ViewPoint’s Almy agrees that data cannot be overlooked. “The winners in our industry, years from now, will be those who can most effectively navigate the challenges of increasing regulatory requirements, can focus on the imperatives of their strategy for their market and who can most effectively manage data,” he says. “There’s a value associated with having a strategy around better understanding data within our organization.”
And you can’t talk about technology without talking about cyber security. More than half of respondents say that understanding emerging risks, like cyber security, is an area in which the board could benefit from additional training. When asked about the category of risk that concerns them most, cyber security risk tops the list at 51 percent of responses, followed by compliance risk, at 43 percent, and operational risk, at 27 percent. News of the massive data security breach at Target Corp., announced in December 2013, was likely fresh on the minds of survey respondents.
“You have to prevent or mitigate somebody breaking into your inner sanctum, to your information,” says Agustin Abalo, a director with Coral Gables, Florida-based BAC Florida Bank, a $1.4-billion asset commercial bank. While not entirely preventable, banks can lessen the impact of cybercrime by having the risk controls in place. “It’s like a war. You have to keep fighting it and you have to have good people fighting it,” he says. “There’s always a risk, but that’s what we are in business for.
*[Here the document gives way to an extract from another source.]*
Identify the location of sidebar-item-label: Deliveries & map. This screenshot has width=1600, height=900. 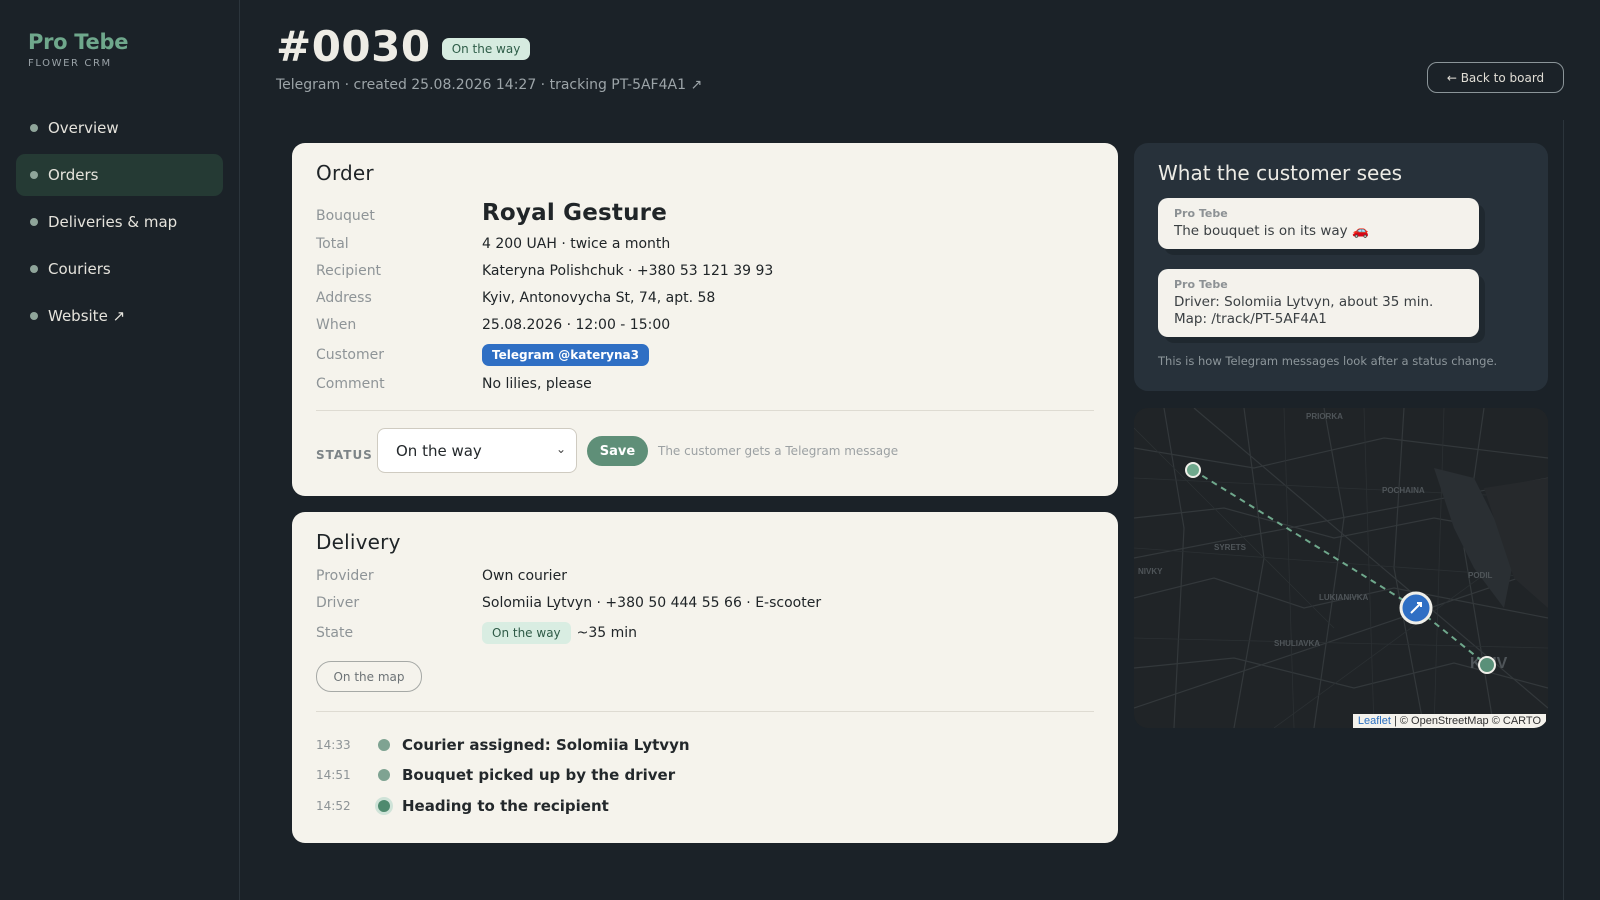
(113, 222).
Risk management is our business.”
ABOUT THE SURVEY
In January 2014, Bank Director surveyed 107 senior bank executives and independent directors of banks with more than $1 billion in assets, focusing on how these institutions govern risk, the challenges they face and the connection between risk management best practices and financial performance. The survey was conducted by email. Twenty-three percent of participants serve as the chief risk officer of the bank. Independent directors and chairmen account for 65 percent of responses, and of these, 57 percent serve on their institution’s risk committee. Most respondents, at 58 percent, represent a bank with less than $5 billion in assets, 24 percent a bank with between $5 billion and $10 billion in assets and 18 percent a bank with more than $10 billion in assets.